National Institutes of Health   Department of Health and Human Services

tuder

Rubin Tuder, MD
The Johns Hopkins University School of Medicine and Bloomberg School of Public Health
Baltimore, Maryland

Presentation Title
Pathobiology of Pulmonary Hypertension (Summary of Presentation)

Dr. Tuder is presently Professor of Pathology at the Johns Hopkins University School of Medicine.  He heads the Division of Cardiopulmonary Pathology, with secondary appointments in the Division of Pulmonary and Critical Care Medicine, Department of Medicine, School of Medicine, and the Division of Physiology, School of Public Health.   Prior to joining the Hopkins faculty in 2001, Dr.

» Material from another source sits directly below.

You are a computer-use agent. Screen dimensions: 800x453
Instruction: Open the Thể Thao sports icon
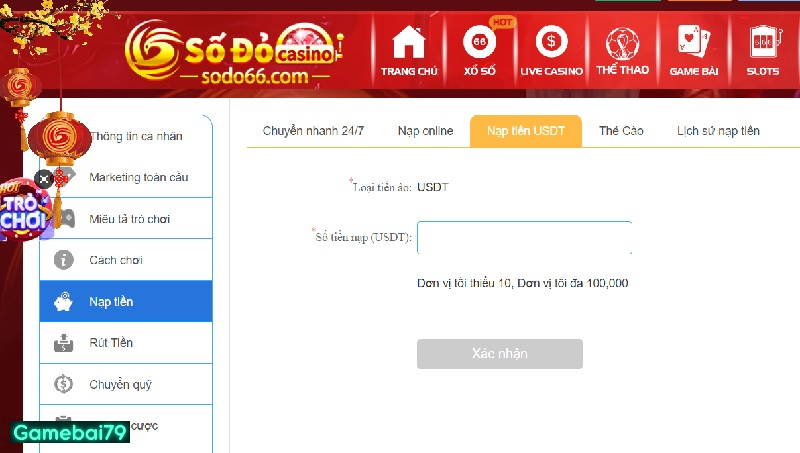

Tuder served as an assistant and associate professor of pathology at the University of Colorado Health Sciences Center. 

A graduate of the University of Sao Paulo School of Medicine, Dr. Tuder completed his residency there in anatomic pathology.  He pursued a postdoctoral fellowship in the Department of Pathology of the Stanford University, where he developed his interest in the study of endothelial cells.  He then returned to Sao Paulo, where he worked for three years in the Laboratory of Transplant Immunology.

Dr. Tuder’s current major area of interest is the pathobiology of pulmonary hypertension and emphysema.  His work in pulmonary hypertension, which developed from his interest in the pulmonary circulation, has been carried out in close collaboration with and under the mentorship of Dr. Norbert Voelkel.  Drs. Voelkel and Tuder developed the concepts of the "neoplastic paradigm of pulmonary hypertension" and of the occurrence of the disease through the selection of an apoptosis-resistant endothelial cell.  Over the past seven years, Dr. Tuder has expanded his interests to include the role of lung endothelial cells, apoptosis, and alveolar cell maintenance in the pathogenesis of emphysema.